Le Daim, nouveau film de Quentin Dupieux, vous saisit au collet de manière aussi directe que son pitch est succinct : Georges, 44 ans, et son blouson, 100 % daim, ont un projet. Georges, c’est Jean Dujardin, qui poursuit avec délectation les rôles de marginaux dérisoires dès qu’il le peut, à l’image du récent I Feel Good de Benoît Delépine et Gustave Kervern. À ce titre, la rencontre de l’acteur avec Quentin Dupieux, réalisateur fameux pour ses films fous et poilants (Steack, Rubber, Au poste !), semblait prometteuse pour un rendez-vous joyeux de deux larrons en foire. 

Jean Dujardin et son "look de malade" dans Le Daim de Quentin Dupieux. Copyright Atelier de production.
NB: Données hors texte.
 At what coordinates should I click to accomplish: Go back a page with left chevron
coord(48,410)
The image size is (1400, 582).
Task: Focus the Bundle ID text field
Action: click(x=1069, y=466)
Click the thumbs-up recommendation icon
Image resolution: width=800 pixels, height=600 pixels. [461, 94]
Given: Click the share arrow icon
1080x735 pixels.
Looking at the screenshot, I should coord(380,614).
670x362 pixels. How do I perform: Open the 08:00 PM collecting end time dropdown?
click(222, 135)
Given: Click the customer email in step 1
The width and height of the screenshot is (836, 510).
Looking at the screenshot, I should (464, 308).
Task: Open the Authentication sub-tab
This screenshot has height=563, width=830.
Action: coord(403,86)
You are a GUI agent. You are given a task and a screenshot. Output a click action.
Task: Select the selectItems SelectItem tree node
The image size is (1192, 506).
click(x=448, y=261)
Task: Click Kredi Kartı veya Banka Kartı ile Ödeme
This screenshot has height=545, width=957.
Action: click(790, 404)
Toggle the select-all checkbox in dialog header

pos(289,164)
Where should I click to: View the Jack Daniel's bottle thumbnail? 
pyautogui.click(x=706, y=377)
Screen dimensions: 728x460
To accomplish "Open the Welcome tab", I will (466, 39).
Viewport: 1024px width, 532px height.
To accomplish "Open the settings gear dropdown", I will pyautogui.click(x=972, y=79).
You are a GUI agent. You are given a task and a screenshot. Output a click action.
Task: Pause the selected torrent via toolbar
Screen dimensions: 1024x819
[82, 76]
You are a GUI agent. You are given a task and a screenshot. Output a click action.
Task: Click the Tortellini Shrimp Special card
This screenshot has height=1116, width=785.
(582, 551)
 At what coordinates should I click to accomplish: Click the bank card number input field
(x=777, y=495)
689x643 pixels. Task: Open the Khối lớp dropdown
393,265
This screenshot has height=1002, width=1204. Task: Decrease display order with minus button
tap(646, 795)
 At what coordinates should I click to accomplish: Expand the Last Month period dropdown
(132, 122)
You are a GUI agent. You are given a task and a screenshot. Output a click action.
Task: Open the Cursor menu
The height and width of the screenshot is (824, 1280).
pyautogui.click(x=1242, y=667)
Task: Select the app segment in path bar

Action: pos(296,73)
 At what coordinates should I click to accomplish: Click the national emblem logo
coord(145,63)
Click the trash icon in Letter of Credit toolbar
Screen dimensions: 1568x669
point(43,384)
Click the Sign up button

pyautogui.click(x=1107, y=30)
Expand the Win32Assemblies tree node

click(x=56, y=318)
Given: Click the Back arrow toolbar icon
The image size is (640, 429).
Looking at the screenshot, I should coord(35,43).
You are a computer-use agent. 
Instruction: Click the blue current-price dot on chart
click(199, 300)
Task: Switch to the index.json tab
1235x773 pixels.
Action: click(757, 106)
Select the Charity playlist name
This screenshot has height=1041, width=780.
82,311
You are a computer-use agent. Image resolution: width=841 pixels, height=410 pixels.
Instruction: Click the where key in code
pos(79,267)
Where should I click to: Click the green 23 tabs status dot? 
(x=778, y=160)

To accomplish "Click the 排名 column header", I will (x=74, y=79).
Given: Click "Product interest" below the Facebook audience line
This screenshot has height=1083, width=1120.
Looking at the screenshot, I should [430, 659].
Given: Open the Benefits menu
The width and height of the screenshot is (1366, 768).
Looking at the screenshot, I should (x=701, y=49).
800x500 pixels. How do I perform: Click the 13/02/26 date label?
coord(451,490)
Pour autant, si Le Daim propose bien l’humour et le décalage auxquels le spectateur était en droit de s’attendre, il installe un certain malaise au travers du portrait de Georges : cet homme seul, plaqué par sa femme, est en proie à une crise de misanthropie. Son esprit vacille autant que les franges ringardes de son blouson en daim. Poussant loin le bouchon de certaines situations absurdes, qui font partie pleinement du plaisir à découvrir le film, Quentin Dupieux et Jean Dujardin tiennent subtilement en équilibre – entre déconnade et révélation glaciale – sur les failles de Georges pour faire affleurer un réalisme cru : les clowneries laissant place progressivement à une psychologie plus dérangeante, les rires deviennent jaunes. Isolé dans un motel provincial sans âge et nimbé de silence, Georges connaît une poussée de fièvre qui le mène droit à un dédoublement surréaliste de personnalité : souple et agile dans la facture de ses plans léchés, Dupieux ne lâche pas Dujardin d’une semelle, traquant les moindres étincelles obsessionnelles et hallucinatoires du personnage en ébullition narcissique, qui cherche seul à réinventer le monde. Les signes apparents de sa folie en marche sont d’autant plus inquiétants que sa rencontre avec la barmaid Denise (Adèle Haenel) n’apaise rien. Doté d’une petite caméra qui lui est tombée du ciel et pour épater la jeune femme, notre antihéros s’intronise réalisateur. Peine perdue, Denise est émoustillée à l’idée de bosser avec Georges, car elle s’avère être une professionnelle du montage, elle qui, à titre d’exercice, a « remonté dans l’ordre Pulp Fiction de Tarantino ». À travers les dialogues truculents, Dupieux s’amuse de la spontanéité – ici particulièrement déviante – d’Adèle Haenel pour former un duo proprement électrisant. Interprétant ses scènes sans jamais rien lâcher, l’actrice se hisse littéralement à la hauteur comique de l’acteur oscarisé pour une partition aussi fine que trash. Pas dédaigneux des taches de sang qui parachèvent cette peinture tordue, le spectateur trouvera ainsi son compte avec Le Daim, film de nature animale beaucoup plus noir et pénétrant qu’il n’y paraît.